Imersão no Vale do Silício
A Visa atua de outra forma. Desde 2017, a empresa promove programas anuais de aceleração de startups. Em três anos, 66 delas foram selecionadas no projeto, que financia uma viagem da startup ao Vale do Silício, nos Estados Unidos, para participar de cursos e palestras. O programa também investe em serviços de consultoria e mentorias. Das 66, 20 já fecharam negócio com a Visa ou com parceiros.
"Começamos o projeto como um estúdio de inovação, um local onde clientes e parceiros buscariam soluções. Depois disso, entraram as startups, para que pudéssemos estar realmente inseridos no ecossistema, com uma estratégia mais ampla de inovação aberta", diz Beatriz Montiani, diretora de Inovação e Engajamento com Fintechs da Visa.
Funcionários capacitados para mentorias
"Além disso, a ideia era acelerar a transformação cultural da empresa, para a qual todos poderiam colaborar. Atualmente, um terço dos funcionários estão envolvidos de alguma forma no programa, até preparados para possíveis mentorias", afirma a executiva.
Hoje, participam do programa startups que abordam temas como gestão financeira, big data, inteligência artificial, automação comercial e mobilidade urbana, entre outros.
Neste ano, o programa teve 250 inscrições e quatro startups foram escolhidas. "Não é um concurso, uma competição para escolher a melhor ideia. No processo, realizamos a seleção das startups para as quais o programa de aceleração possa agregar valor", afirma Beatriz.
Da fazenda para a mesa
A Raízen, joint venture de energia formada pela Cosan e pela Shell, possui um hub de inovação que, há pouco mais de três anos, abre espaço para startups de todo o país.

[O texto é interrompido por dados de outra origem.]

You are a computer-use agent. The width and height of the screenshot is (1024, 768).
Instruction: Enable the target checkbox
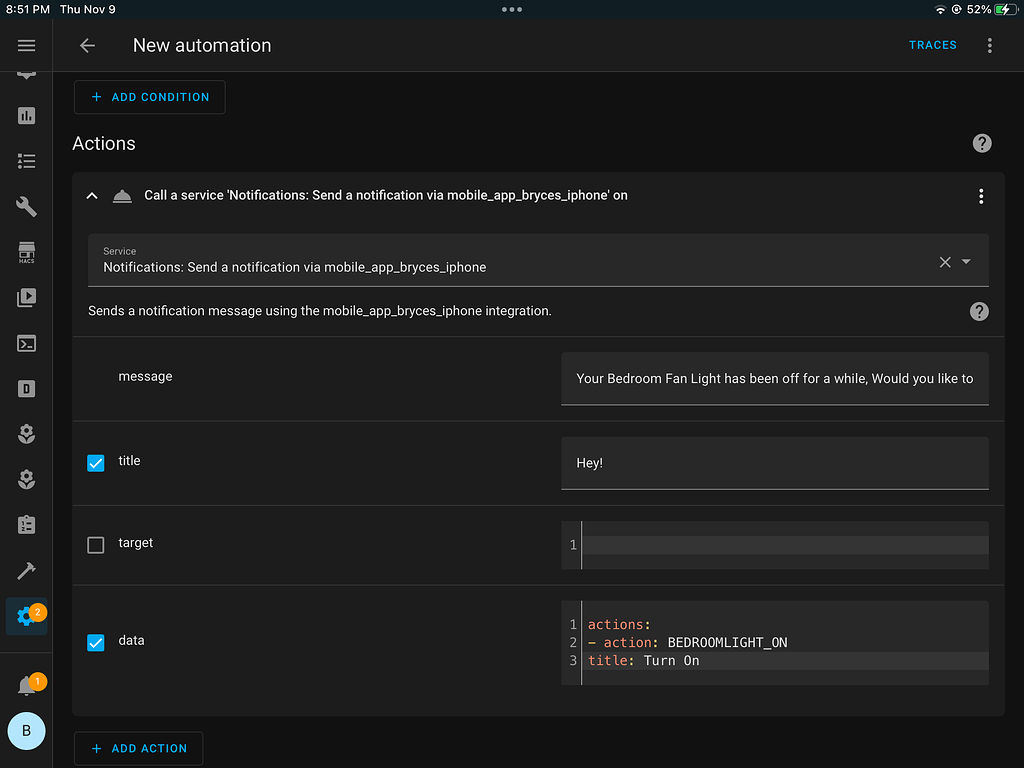click(95, 544)

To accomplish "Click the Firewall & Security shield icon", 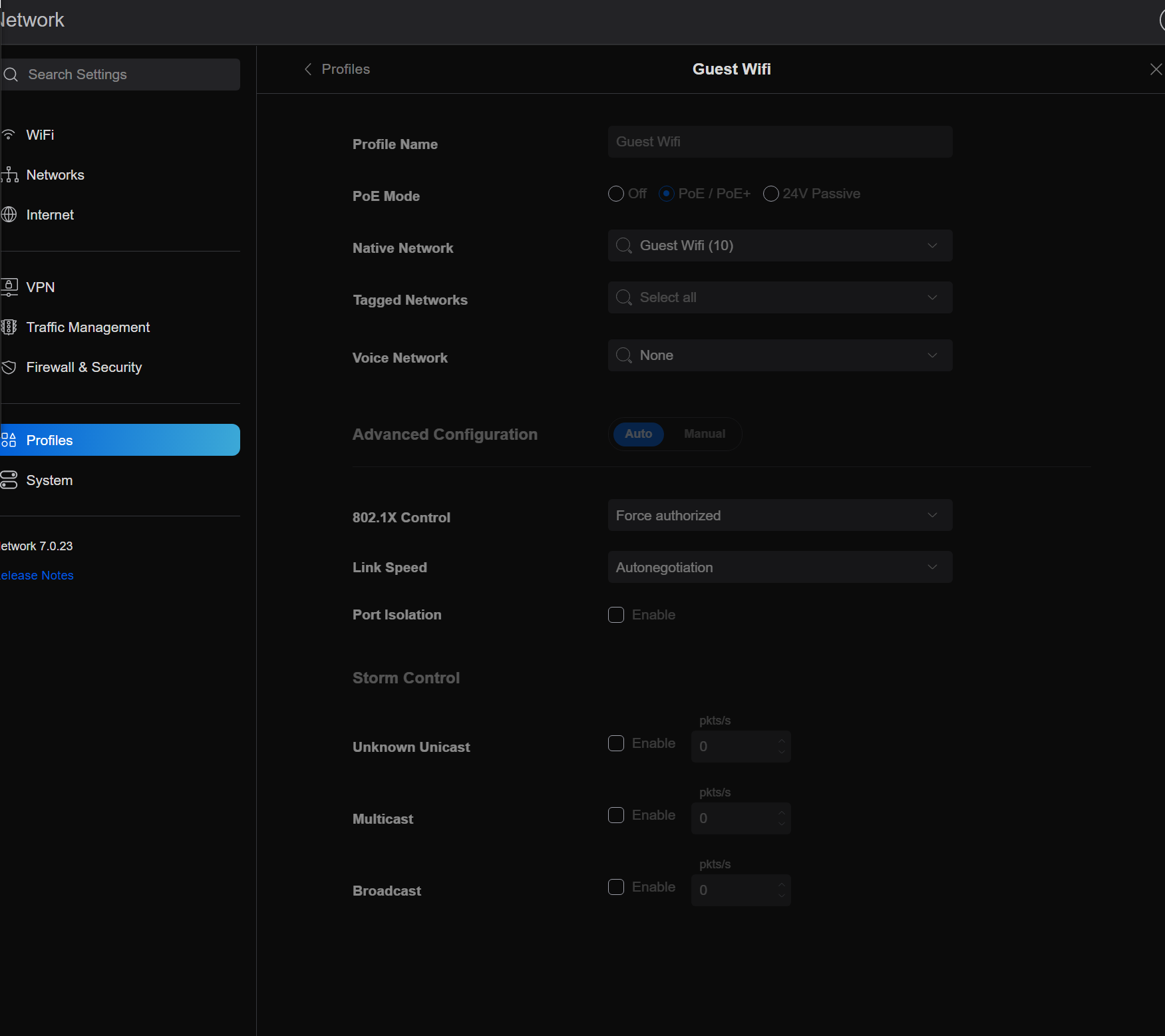I will click(x=9, y=367).
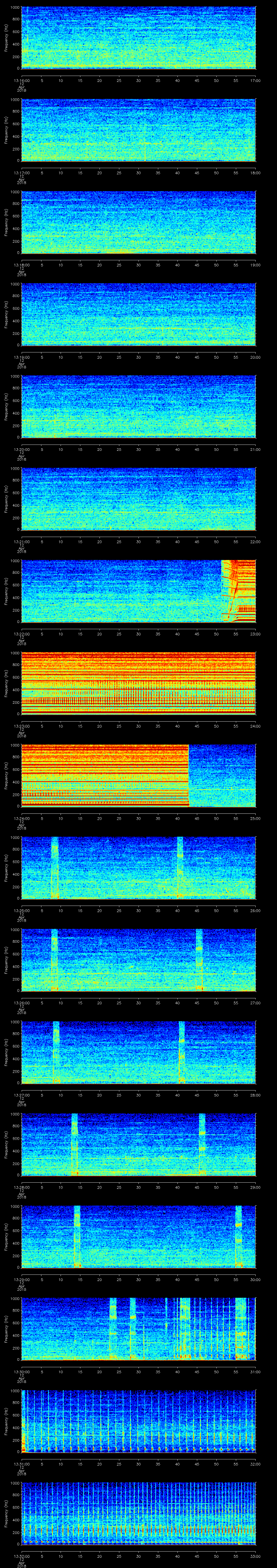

Chamado de Pulse, a integradora já teve 38 startups associadas e executou mais de 50 projetos-piloto, com 15 contratos assinados.
"O hub não é uma incubadora nem uma aceleradora: é um ambiente para maximizar o potencial criativo, para oxigenar ideias que podem virar negócio", afirma Ricardo Campo, coordenador de Inovação da Raízen e gestor do Pulse.
Com a atuação focada em agronegócio, o Pulse também tem atuado em outras áreas da empresa, como logística, distribuição e suprimentos.
"Toró de parpite"
"O objetivo é atuar desde o chão da usina até a gôndola da Shell Select. Trabalhamos em quatro pilares: posicionamento da empresa; cultura de inovação, por meio da promoção de eventos; atração de talentos, também ligados à inovação, e inteligência de mercado, como um radar de novidades para a empresa", afirma Ricardo.
Com atividades presenciais suspensas devido à pandemia, o Pulse pode ser utilizado como base física pelas startups, além de oferecer a sede da companhia, no interior de São Paulo, para as empresas realizarem projetos.
O hub já fez dois hackathons —e o terceiro está com inscrições abertas até 28 de agosto. O desafio agora será desenvolver um produto para o ecossistema Shell Box, direcionada a postos de combustíveis ou consumidores.
"Temos um espaço de 860 mil campos de futebol para testes. São recorrentes os brainstormings, que chamamos carinhosamente de 'toró de parpite'. Somos um grande campo de prova. Quem consegue validar um modelo de negócios no Brasil consegue validar em qualquer lugar", diz o executivo.